Admission controllers are specialized policies in Kubernetes. They evaluate API requests to decide if they should be allowed or changed. They're essentially gatekeepers. They enforce certain standards or security practices across the cluster before an API request can move forward.

For example, admission controller policies can:

Automatically enforce resource limits

Add labels to deployments

Block unsafe configurations from being used

These kinds of policies can intercept and mutate requests. This makes them crucial to maintaining consistent security within clusters. But they only address policies in the Kubernetes API-call lifecycle.

3. OPA and Kyverno policies

Are OPA and Kyverno policies simply admission controllers, or are they something more?

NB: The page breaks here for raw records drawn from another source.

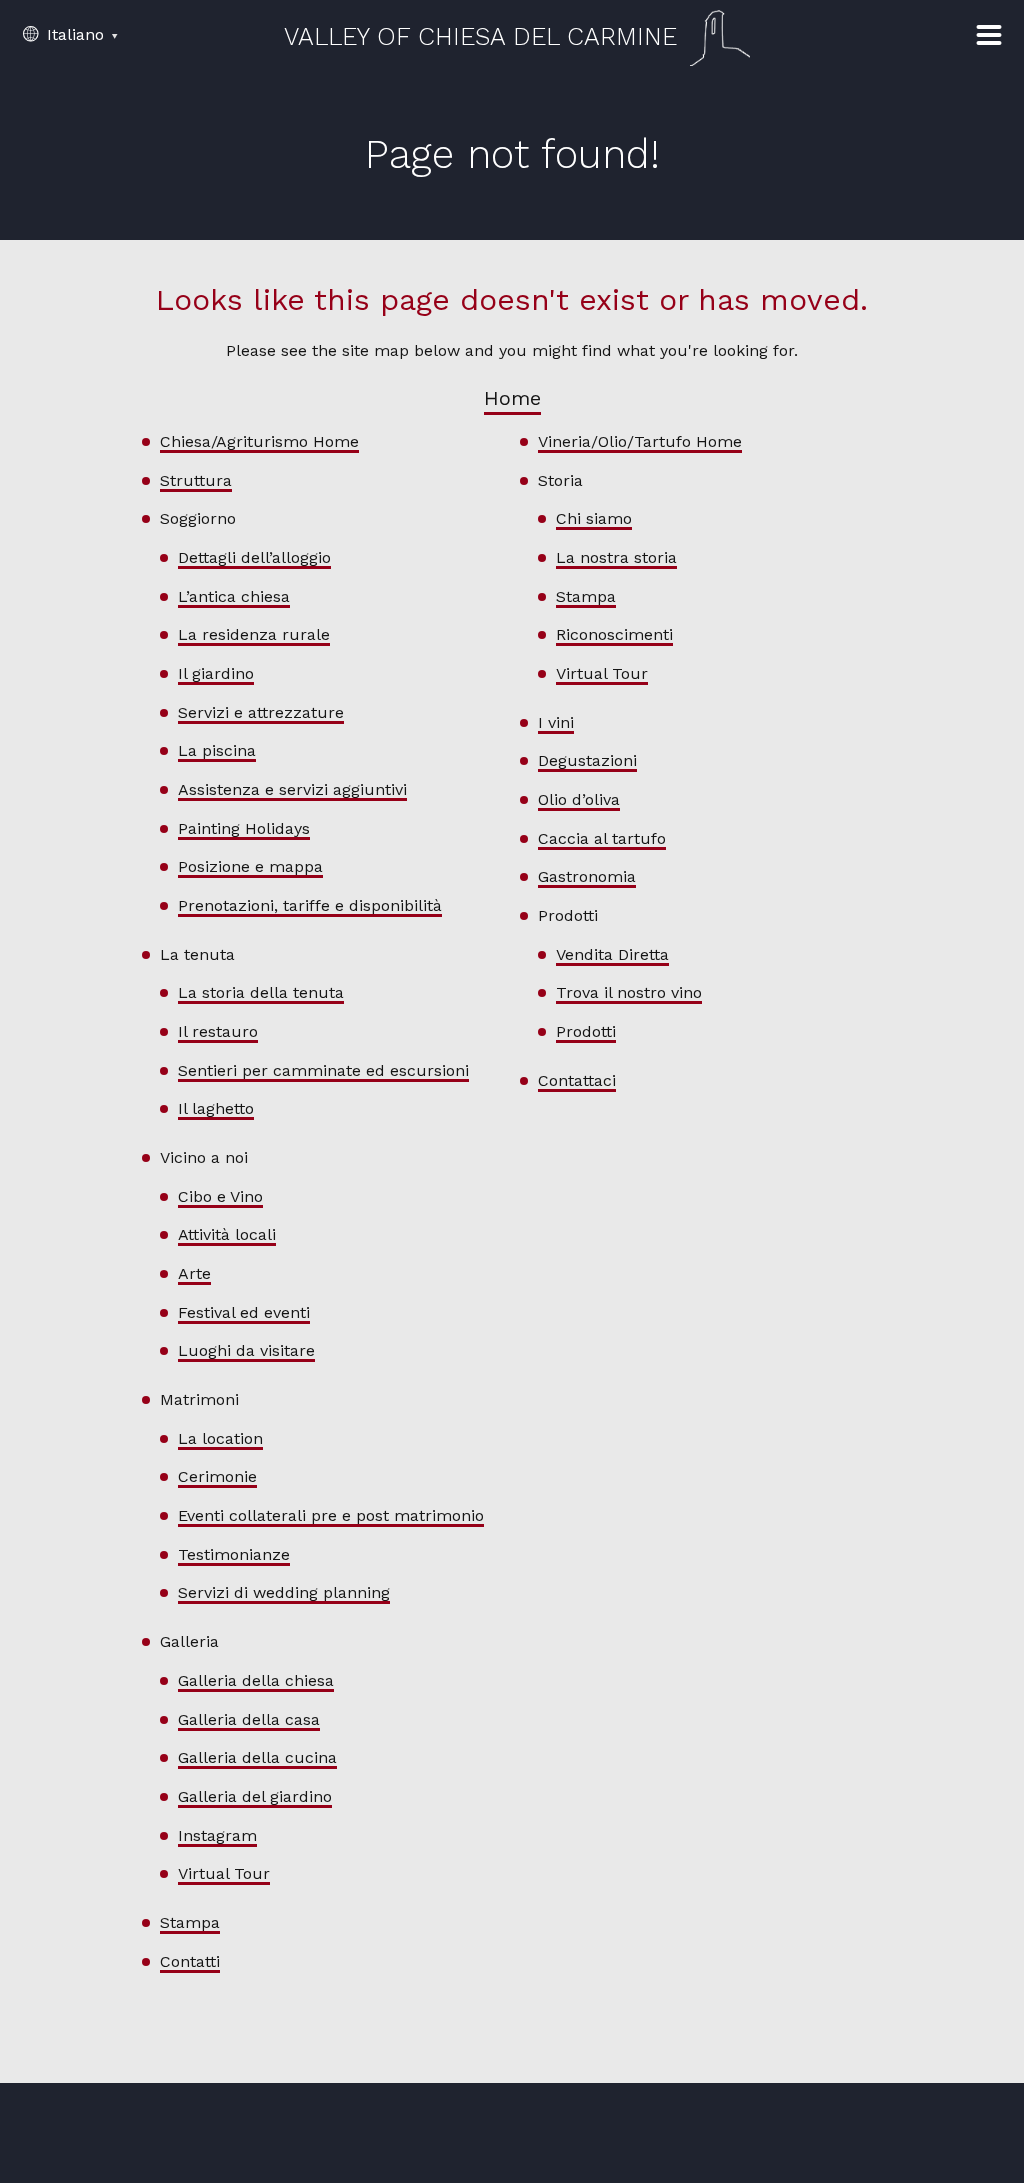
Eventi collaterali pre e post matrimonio (331, 1515)
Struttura (196, 480)
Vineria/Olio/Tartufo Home (640, 441)
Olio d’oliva (579, 799)
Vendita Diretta (612, 954)
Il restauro (218, 1031)
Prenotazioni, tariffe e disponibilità (310, 905)
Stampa (190, 1922)
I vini (556, 722)
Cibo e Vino (220, 1196)
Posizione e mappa (250, 866)
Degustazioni (587, 760)
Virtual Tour (224, 1873)
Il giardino (216, 673)
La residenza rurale (254, 634)
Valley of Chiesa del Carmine (480, 36)
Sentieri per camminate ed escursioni (323, 1070)
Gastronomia (587, 876)
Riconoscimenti (614, 634)
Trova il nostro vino (629, 992)
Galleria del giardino (255, 1796)
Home (512, 398)
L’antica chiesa (234, 596)
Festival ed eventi (244, 1312)
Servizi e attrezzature (261, 712)
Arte (194, 1273)
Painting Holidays (244, 828)
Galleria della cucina (257, 1757)
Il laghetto (216, 1108)
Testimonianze (234, 1554)
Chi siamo (594, 518)
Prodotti (586, 1031)
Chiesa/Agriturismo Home (259, 441)
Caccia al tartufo (602, 838)
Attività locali (227, 1234)
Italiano (73, 34)
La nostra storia (616, 557)
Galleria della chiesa (256, 1680)
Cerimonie (217, 1476)
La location (220, 1438)
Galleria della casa (249, 1719)
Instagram (217, 1835)
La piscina (217, 750)
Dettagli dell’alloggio (254, 557)
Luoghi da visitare (246, 1350)
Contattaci (577, 1080)
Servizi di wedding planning (284, 1592)
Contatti (190, 1961)
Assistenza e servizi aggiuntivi (292, 789)
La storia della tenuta (261, 992)
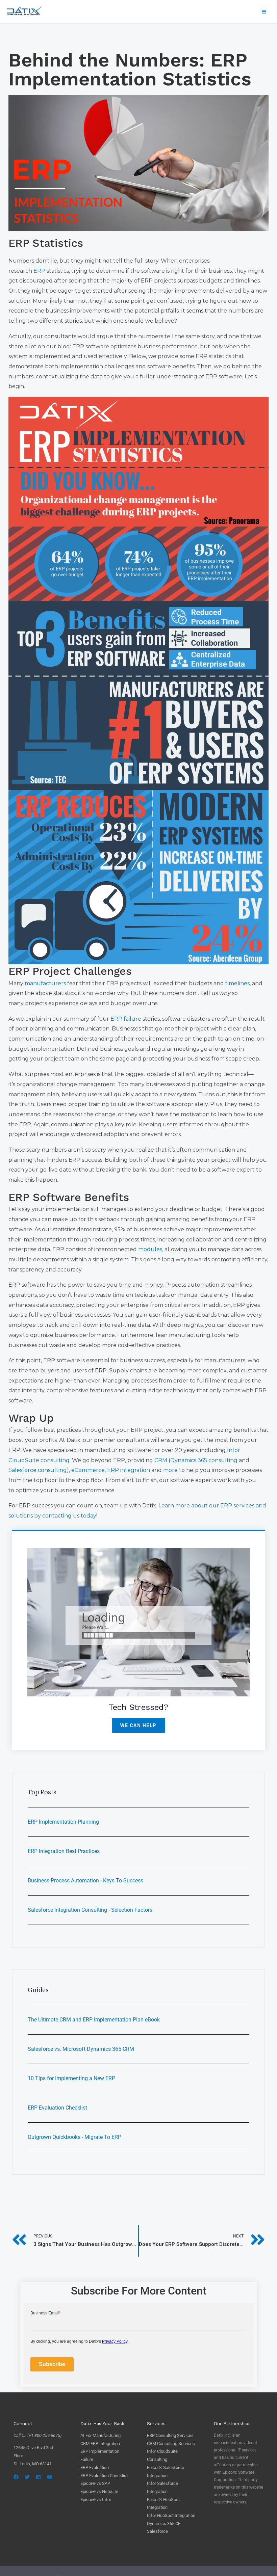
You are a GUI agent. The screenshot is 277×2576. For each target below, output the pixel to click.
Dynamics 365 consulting (203, 1460)
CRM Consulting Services (171, 2443)
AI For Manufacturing (100, 2435)
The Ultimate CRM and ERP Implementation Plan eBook (94, 2019)
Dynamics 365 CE (163, 2523)
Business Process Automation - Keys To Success (85, 1880)
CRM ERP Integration (100, 2443)
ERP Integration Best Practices (64, 1851)
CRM (160, 1460)
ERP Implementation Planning (63, 1822)
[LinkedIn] (38, 2476)
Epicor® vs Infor (95, 2499)
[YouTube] (49, 2476)
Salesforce (157, 2531)
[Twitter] (27, 2476)
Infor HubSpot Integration (171, 2515)
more (170, 1470)
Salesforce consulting (37, 1470)
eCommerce (88, 1470)
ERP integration (129, 1470)
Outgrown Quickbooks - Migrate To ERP (74, 2137)
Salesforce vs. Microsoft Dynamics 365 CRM (81, 2049)
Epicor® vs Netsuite (99, 2491)
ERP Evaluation (94, 2467)
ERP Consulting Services (170, 2435)
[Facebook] (16, 2476)
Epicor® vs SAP (95, 2483)
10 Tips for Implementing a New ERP (71, 2078)
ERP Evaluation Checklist (57, 2107)
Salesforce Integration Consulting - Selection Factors (90, 1910)
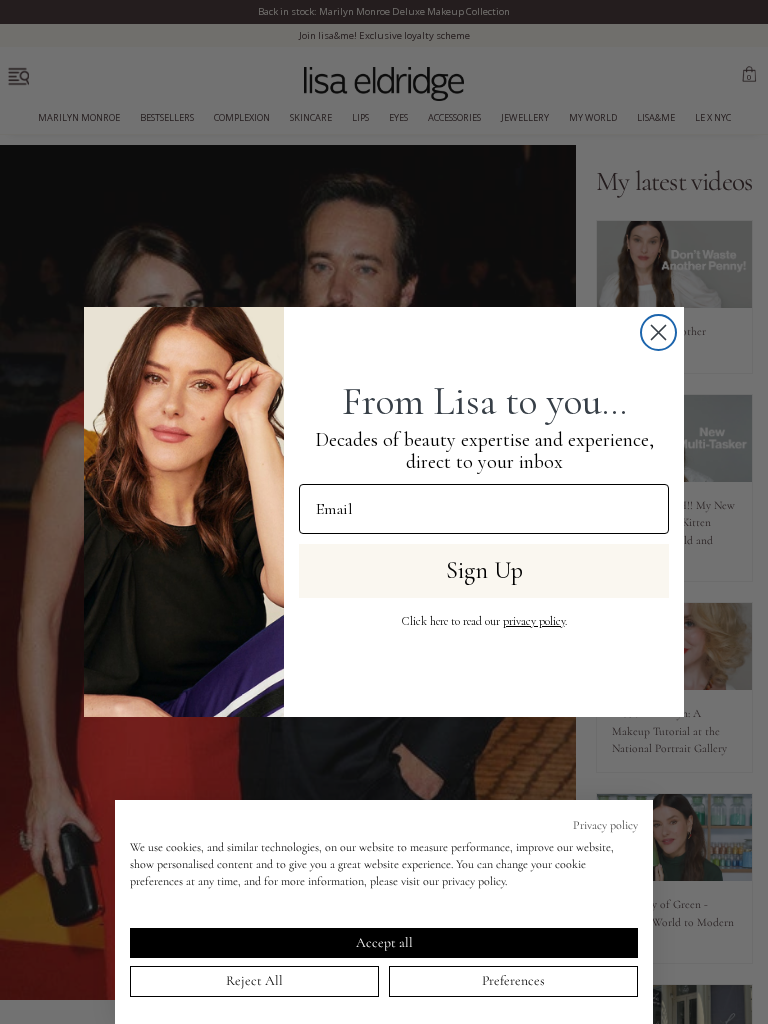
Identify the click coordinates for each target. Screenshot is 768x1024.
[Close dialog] (658, 332)
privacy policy (534, 621)
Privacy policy (605, 825)
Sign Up (484, 570)
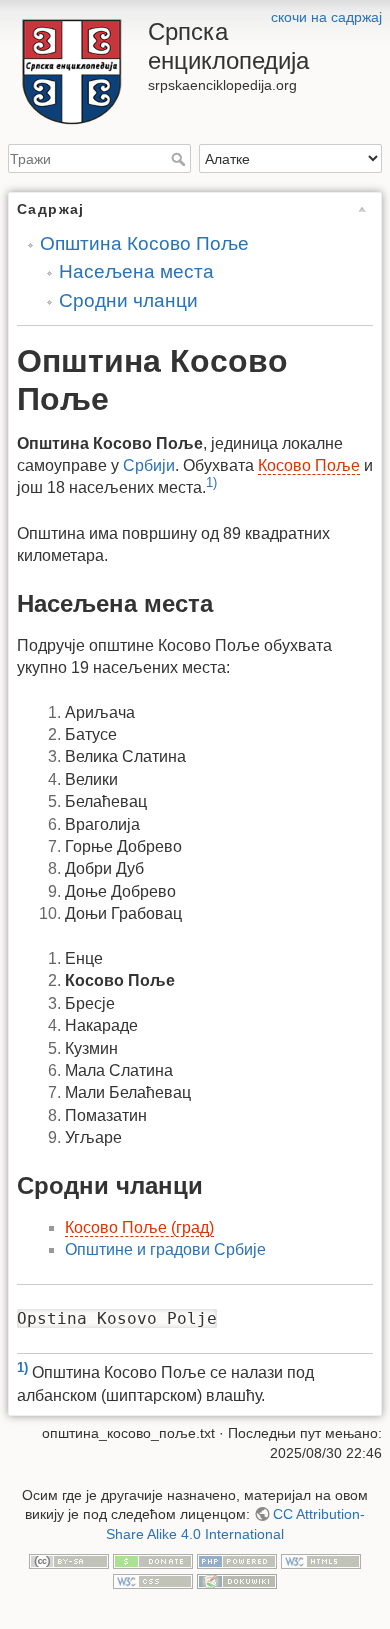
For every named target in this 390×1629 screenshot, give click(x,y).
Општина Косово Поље (144, 243)
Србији (149, 465)
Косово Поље (309, 465)
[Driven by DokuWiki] (237, 1580)
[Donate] (153, 1560)
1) (211, 482)
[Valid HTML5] (321, 1560)
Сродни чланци (128, 300)
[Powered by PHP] (237, 1560)
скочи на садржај (326, 17)
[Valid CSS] (153, 1580)
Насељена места (136, 271)
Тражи (180, 159)
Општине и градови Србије (165, 1249)
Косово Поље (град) (139, 1227)
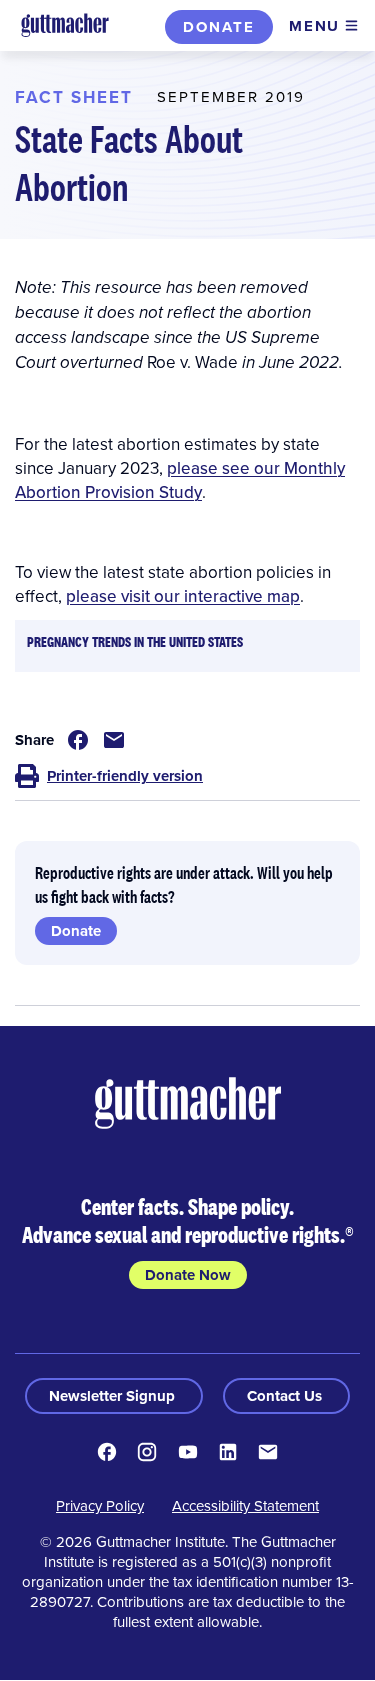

Open Policy Agent (OPA) and Kyverno offer more than traditional admission controllers. While they often work as admission controllers in Kubernetes, they introduce a more flexible, comprehensive policy language. This allows organizations to define and apply complex rules across multiple systems.

OPA (Open Policy Agent) is a versatile policy engine that can be used across environments. It uses a language called Rego which can handle complex policy requirements. Besides Kubernetes, OPA can manage policies for CI/CD pipelines, microservices, and even cloud resources.

Kyverno is a policy engine made specifically for Kubernetes. It’s a simpler way to define policies in YAML. Many people prefer it for configuring Kubernetes. It works well with native Kubernetes objects which makes it easy to build and apply policies.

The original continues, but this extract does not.